Skale looked at him for a moment as a man might look at some trifling
phenomenon of life that puzzled yet interested him. But there was love in his
eyes--love, and the forgiveness of a great soul. Spinrobin, afraid at his own
audacity, met his eyes recklessly, while Miriam peered from one to the other,
perplexed and questioning.
"Spinrobin,"
said the clergyman at length, in a voice turned soft and tender with
compassion, "the name I seek--this awful name we may all eventually utter
together, completely formed--is one that no living man has spoken for nigh two
thousand years, though all this time the search has been kept alive by a few
men in every age and every country of the world. Some few, they say--ah, yes,
they say--have found it, then instantly forgotten it again; for once pronounced
it may not be retained, but goes utterly lost to the memory on the instant.

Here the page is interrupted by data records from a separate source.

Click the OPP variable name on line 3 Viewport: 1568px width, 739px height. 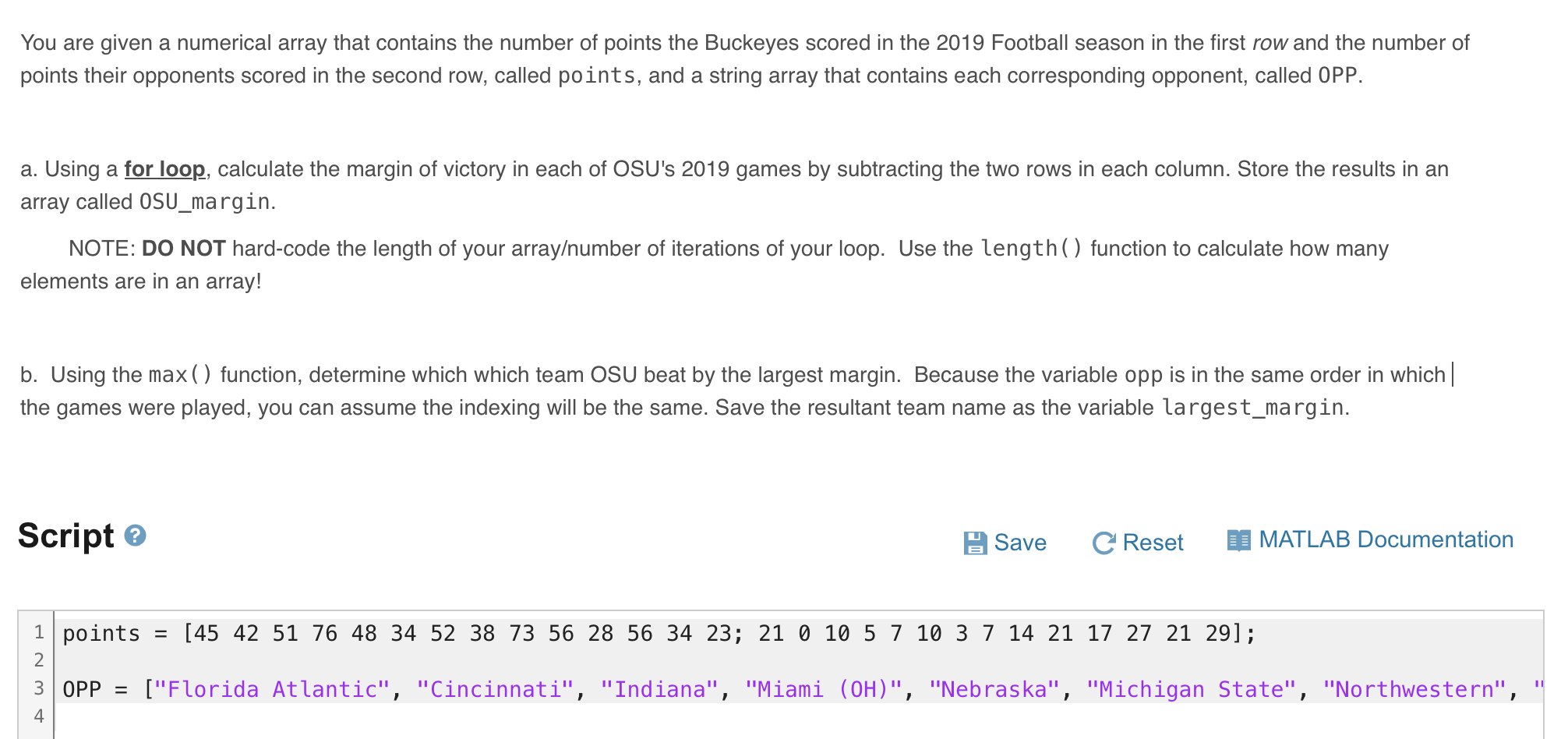[81, 688]
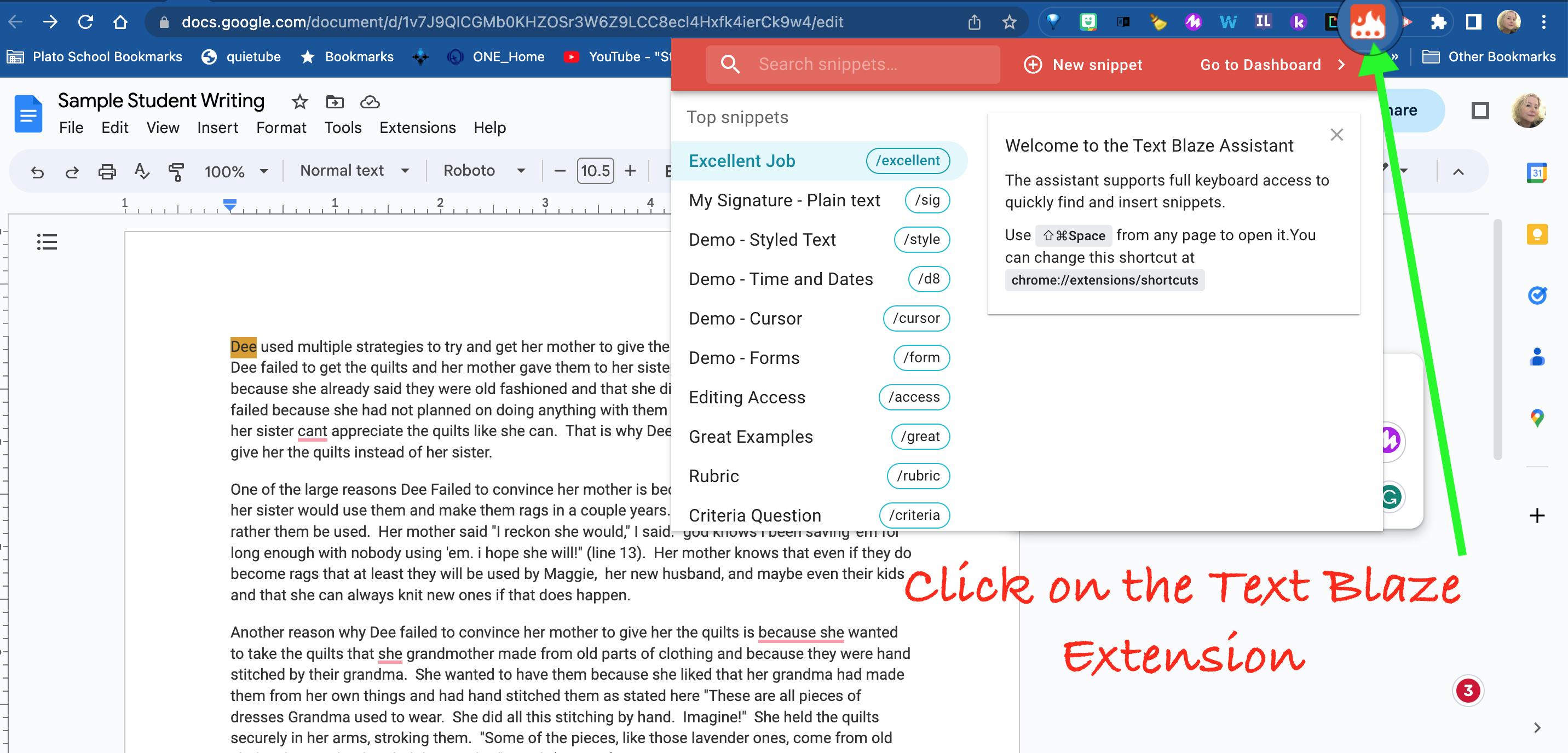Image resolution: width=1568 pixels, height=753 pixels.
Task: Open the Extensions menu
Action: (417, 128)
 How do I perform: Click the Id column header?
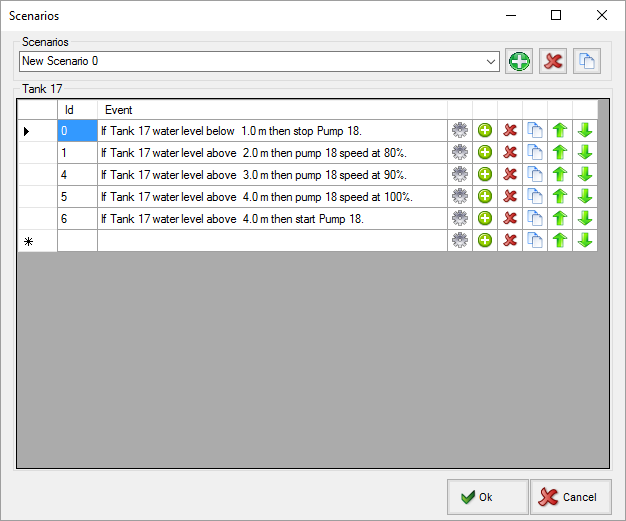click(x=77, y=110)
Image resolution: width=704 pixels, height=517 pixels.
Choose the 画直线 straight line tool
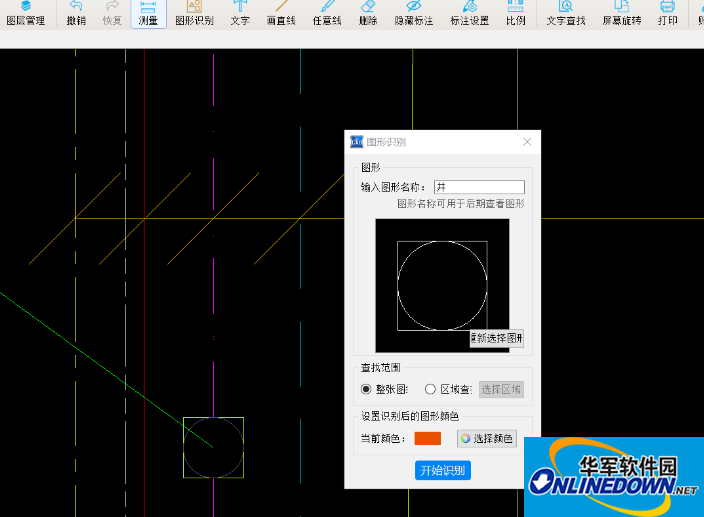(x=283, y=13)
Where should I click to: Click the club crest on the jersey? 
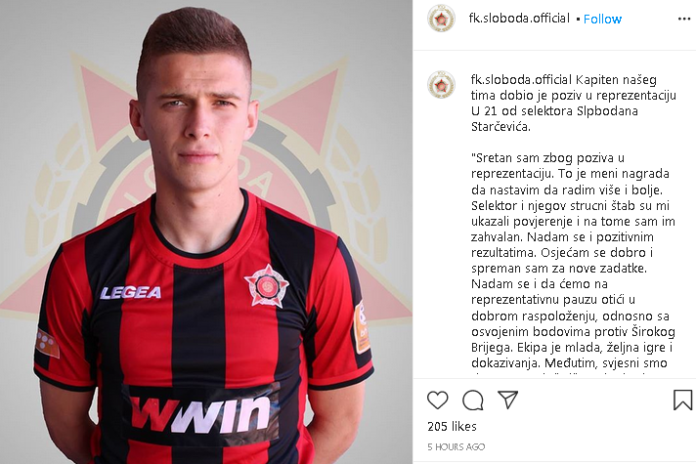click(266, 286)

Only once, so far as we may know"--he lowered his voice to a hushed and reverent
whisper that thrilled about them in the air like the throbbing of a
string--"has it been preserved: the Prophet of Nazareth, purer and simpler
than all other men, recovered the correct utterance of the first two syllables,
and swiftly--very swiftly--phonetically, too, of necessity,--wrote them down
before the wondrous memory had time to fade; then sewed the piece of parchment
into his thigh, and hence 'had Power' all his life.
"It
is a name," he continued, his tone rising to something of its old thunder,
"that sounds like the voice of many waters, that piles the ocean into
standing heaps and makes the high hills to skip like little lambs. It is a name
the ancient Hebrews concealed, as Tetragrammaton, beneath a thousand devices,
the name, they said, that 'rusheth through the universe,' to call upon
which--that is, to utter correctly--is to call upon that name which is far
above all others that can be named--"
He
paused midway in the growing torrent of his speech and lifted his companion out
of the sofa. He set him upon his feet, holding both his hands and peering deep
into his eyes--those bewildered yet unflinching blue eyes of the little man who
sought terrific adventure as an escape from insignificance--
"--to
know which," he added, in a sudden awed whisper, "is to know the
ultimate secrets of life and death, and to read the riddle of the world and the
soul--to become even as itself--Gods."
He
stopped abruptly, and again that awful, flaming smile ran over his face,
flushing it from chin to forehead with the power of his burning and tremendous
belief.
Spinrobin
was already weeping inwardly, without sound. He understood at last, only too
well, what was coming. Skale's expression held the whole wild glory, and the
whole impious audacity of what seemed his blasphemous spiritual discovery. The
fires were alight in his eyes. He stooped down lower and opened wide his
capacious arms. The next second, Spinrobin, Miriam, and Mrs. Mawle, who had
unexpectedly come upon them from behind, were gathered all together against his
breast. His voice then dropped suddenly to a tiny whisper of awful joy that
seemed to creep from his lips like some message too mighty to be fully known,
and half lost itself among the strands of his beard.
"My
wonderful redeemed children, notes in my human chord," he whispered over
their heads, "it is the Name that shall make us as God, for it is none
other than the Name that rusheth through the universe"--his breath failed
him most curiously for an instant--"the NAME OF THE ALMIGHTY!"